Try it: Build a recipe on the frame below, add step_lincomb() to the numeric predictors, and bake the training data. The bmi_proxy column is an exact linear combination of height and weight, so it should disappear. Save the baked frame to ex_baked.

RYour turn: step_lincomb on numeric predictors
set.seed(42) ex_train <- data.frame( height = rnorm(300, 170, 10), weight = rnorm(300, 70, 12), income = rnorm(300, 50000, 8000), response = rnorm(300) ) ex_train$bmi_proxy <- 3 * ex_train$height - 2 * ex_train$weight # exact combination # Try it: prep a recipe with step_lincomb(all_numeric_predictors()), then bake ex_baked <- # your code here ncol(ex_baked) #> Expected: 4 columns (bmi_proxy removed)

  
Click to reveal solution
RSolution
ex_rec <- recipe(response ~ ., data = ex_train) |> step_lincomb(all_numeric_predictors()) |> prep() ex_baked <- bake(ex_rec, new_data = NULL) ncol(ex_baked) #> [1] 4

  

Explanation: bmi_proxy is built as 3 * height - 2 * weight, an exact linear combination. step_lincomb() detects the dependency during prep() and bake() drops the column, leaving height, weight, income, and response.

step_lincomb() is one filter in a larger column-cleaning toolkit.
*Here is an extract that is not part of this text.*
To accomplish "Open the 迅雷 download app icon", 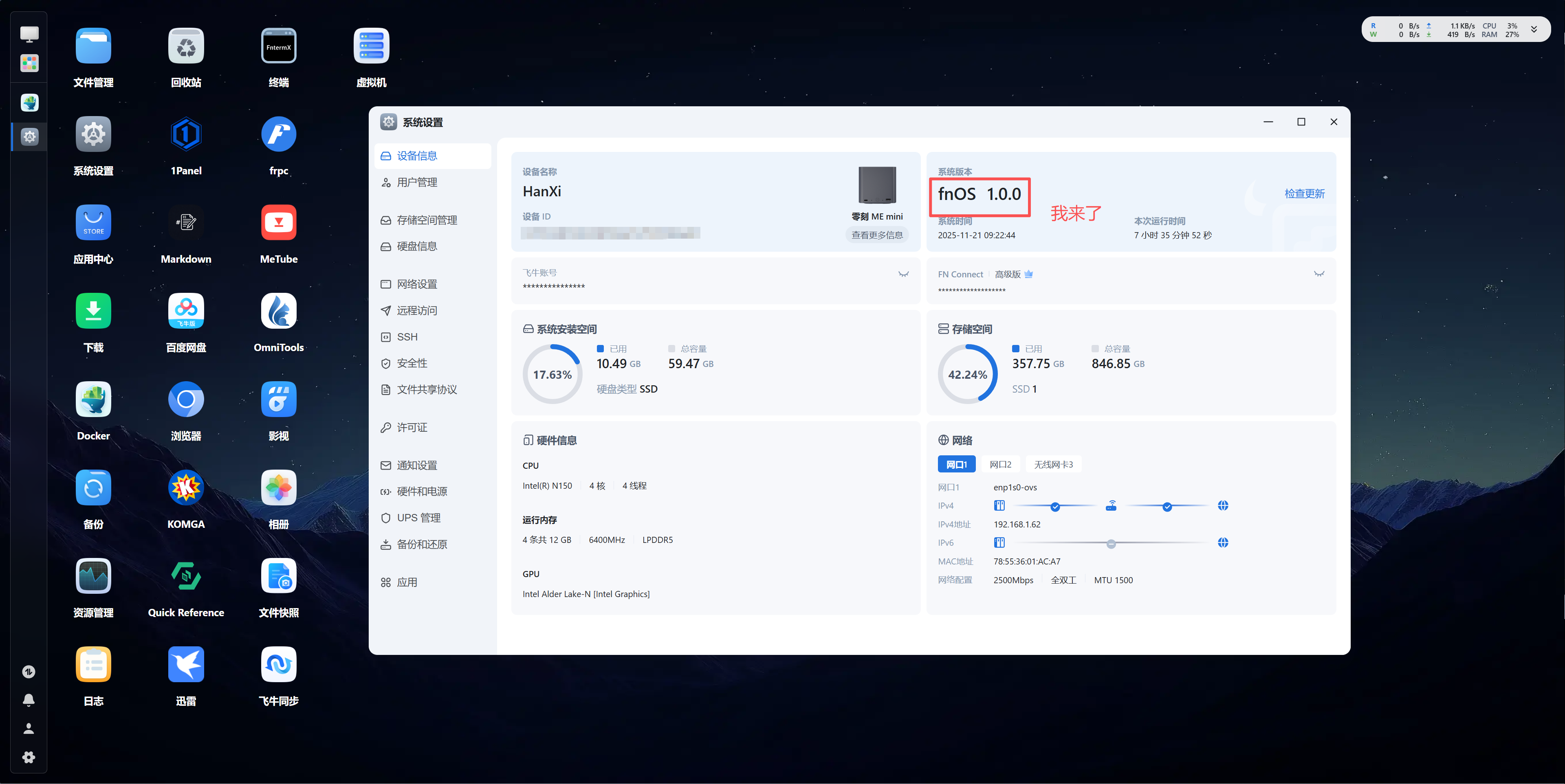I will pyautogui.click(x=186, y=664).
These steps often appear together in the same recipe:

  • step_corr() removes predictors with high pairwise correlation below exact redundancy.
  • step_zv() removes strictly constant columns with exactly one unique value.
  • step_nzv() removes near-zero-variance columns that are overwhelmingly one value.
  • step_pca() compresses a correlated set into orthogonal principal components.
  • step_dummy() one-hot encodes factors, a common upstream source of linear combinations.

FAQ

What does step_lincomb() do in R?

step_lincomb() is a recipes step that removes predictors which are exact linear combinations of other columns. During prep() it runs a QR decomposition on the selected numeric columns, finds every column reproducible as a weighted sum of others, and records the removals. bake() then drops those columns from the training data and from any new data passed through the recipe. It targets perfect multicollinearity, the kind that makes a regression design matrix rank deficient.
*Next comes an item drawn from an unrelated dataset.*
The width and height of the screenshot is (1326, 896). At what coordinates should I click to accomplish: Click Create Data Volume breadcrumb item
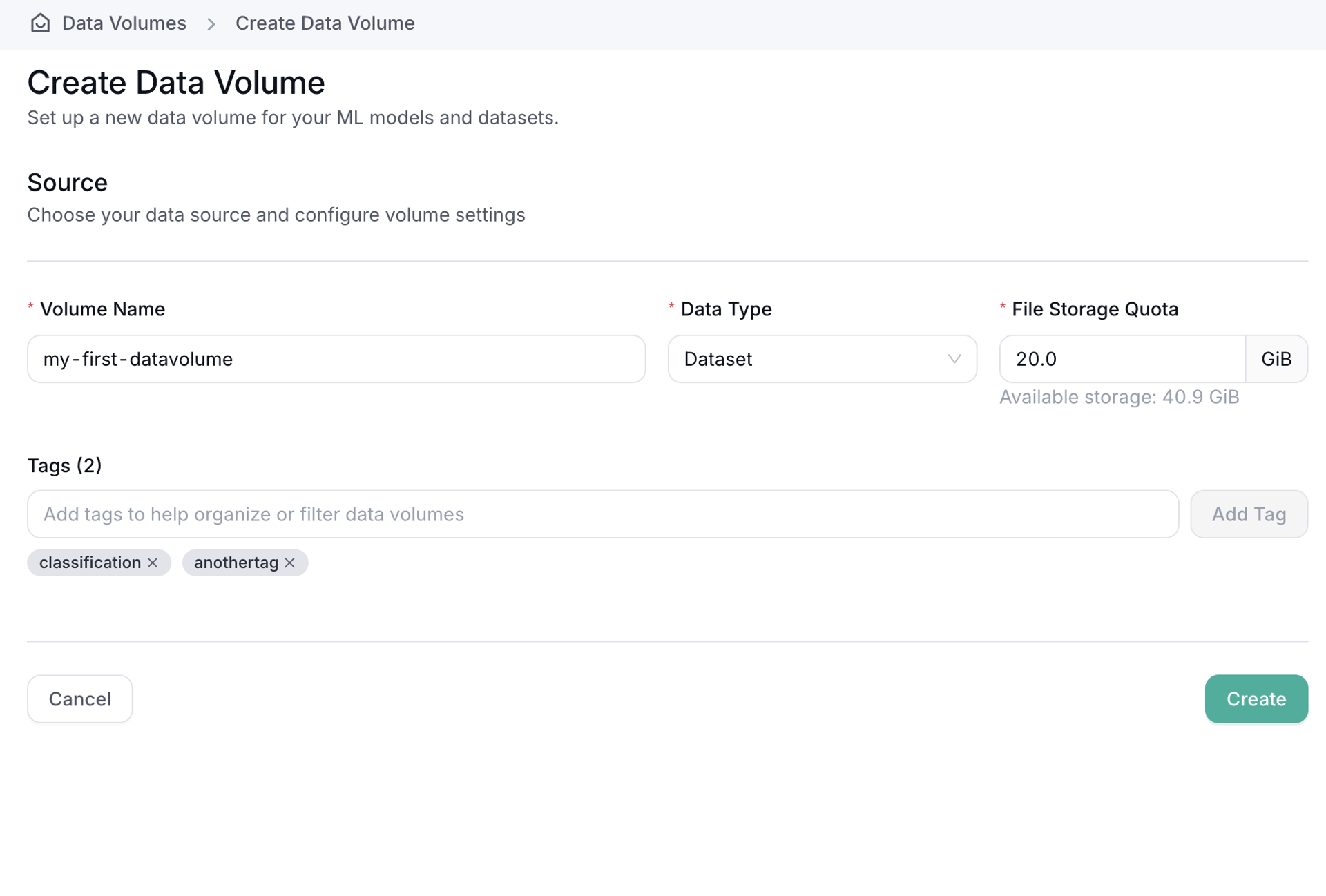325,23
What is the difference between step_lincomb() and step_corr()?

step_lincomb() removes columns that are exact linear combinations of others, evaluating all selected columns jointly. step_corr() removes columns with high pairwise correlation, comparing two columns at a time against a threshold. A three-column dependency where each pairwise correlation is moderate is invisible to step_corr() but caught by step_lincomb(). Use step_lincomb() for perfect redundancy and step_corr() for approximate redundancy.

Why did step_lincomb() not remove any columns?

The most common reason is that no exact linear combination exists. Real raw data rarely contains perfect multicollinearity, so step_lincomb() often leaves every column in place and returns an empty tidy() tibble. Exact dependencies usually appear only after feature engineering, such as a full set of one-hot dummies or a derived ratio. If you expected a removal, check that the suspect column is truly an exact weighted sum, not merely a strongly correlated one.

Does step_lincomb() work on factor or character columns?

No. Linear combinations are defined only for numeric data, so step_lincomb() must be pointed at numeric columns. Use the all_numeric_predictors() selector rather than all_predictors(). If you want to screen categorical predictors for redundancy, convert them with step_dummy() first, then place step_lincomb() afterward to catch the exact dependencies that one-hot encoding can create.